* Begin PROVIDED TEXT *

Supposed I have 100 txt files, and every file has 20000 records, I would like to let every file have 25000 records, how to fill up data with another file to get every file with 25000 records?
Asked
Active
Viewed 142 times
0
-
Read in all the files as one pandas dataframe, then split them up by chunks of 25000 rows and write them to files again. – Erfan Jun 22 '20 at 08:52
-
Will it slow? Could you please show me some sample code, thanks so much – Elsa Jun 22 '20 at 08:56
-
It can be really fast, start [here](https://stackoverflow.com/questions/20906474/import-multiple-csv-files-into-pandas-and-concatenate-into-one-dataframe) – Erfan Jun 22 '20 at 08:56
-
Mine are *txt files, and I didn't find that link contains any number, I need to change every file with 20000 records into 25000 records. – Elsa Jun 22 '20 at 09:09
1 Answers
0
when they are all in one directory, use this:
import os
import pandas as pd
path = "path/to/directory/"

* End PROVIDED TEXT *

**STATED TASK**
Reproduce the forum thread starting with "Supposed I have" and going on through "with 25000 records?", swapping "20000 records" for "15000 records".

* Begin EXCERPTED DATA *

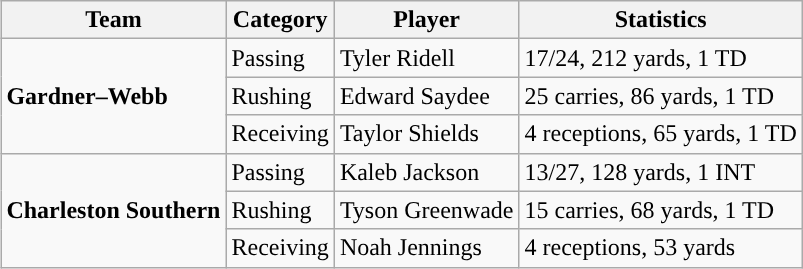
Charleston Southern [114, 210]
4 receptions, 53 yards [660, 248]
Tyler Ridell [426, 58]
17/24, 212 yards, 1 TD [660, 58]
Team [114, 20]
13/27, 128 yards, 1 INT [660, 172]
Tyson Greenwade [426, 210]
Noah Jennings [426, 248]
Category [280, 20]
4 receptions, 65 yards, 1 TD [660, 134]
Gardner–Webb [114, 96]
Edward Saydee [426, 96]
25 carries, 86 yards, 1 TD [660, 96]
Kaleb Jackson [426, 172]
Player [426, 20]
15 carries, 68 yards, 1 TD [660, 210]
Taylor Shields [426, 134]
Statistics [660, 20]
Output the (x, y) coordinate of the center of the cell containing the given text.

* End EXCERPTED DATA *
* Begin EXCERPTED DATA *

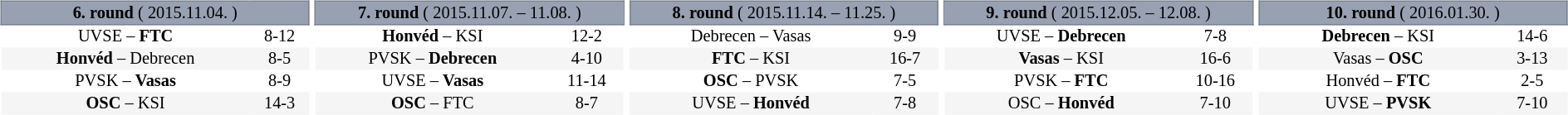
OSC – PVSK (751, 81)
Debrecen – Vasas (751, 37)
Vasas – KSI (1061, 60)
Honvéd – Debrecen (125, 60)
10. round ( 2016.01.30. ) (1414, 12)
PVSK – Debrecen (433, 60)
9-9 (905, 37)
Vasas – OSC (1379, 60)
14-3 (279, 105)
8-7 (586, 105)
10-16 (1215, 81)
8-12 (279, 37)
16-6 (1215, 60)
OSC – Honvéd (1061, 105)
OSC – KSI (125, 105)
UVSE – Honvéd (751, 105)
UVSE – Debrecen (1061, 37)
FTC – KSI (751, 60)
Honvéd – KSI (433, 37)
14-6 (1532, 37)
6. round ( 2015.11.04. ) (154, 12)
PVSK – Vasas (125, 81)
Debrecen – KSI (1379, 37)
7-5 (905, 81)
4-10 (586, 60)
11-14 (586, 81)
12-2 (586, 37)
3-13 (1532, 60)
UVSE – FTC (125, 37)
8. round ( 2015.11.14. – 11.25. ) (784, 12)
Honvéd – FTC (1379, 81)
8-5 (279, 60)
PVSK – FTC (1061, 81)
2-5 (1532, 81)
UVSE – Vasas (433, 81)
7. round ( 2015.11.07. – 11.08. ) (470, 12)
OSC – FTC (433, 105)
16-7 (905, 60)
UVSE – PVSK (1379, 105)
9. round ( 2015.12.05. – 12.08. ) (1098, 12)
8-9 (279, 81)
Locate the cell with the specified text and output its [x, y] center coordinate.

* End EXCERPTED DATA *

**FINISHED TASK**
Supposed I have 100 txt files, and every file has 15000 records, I would like to let every file have 25000 records, how to fill up data with another file to get every file with 25000 records?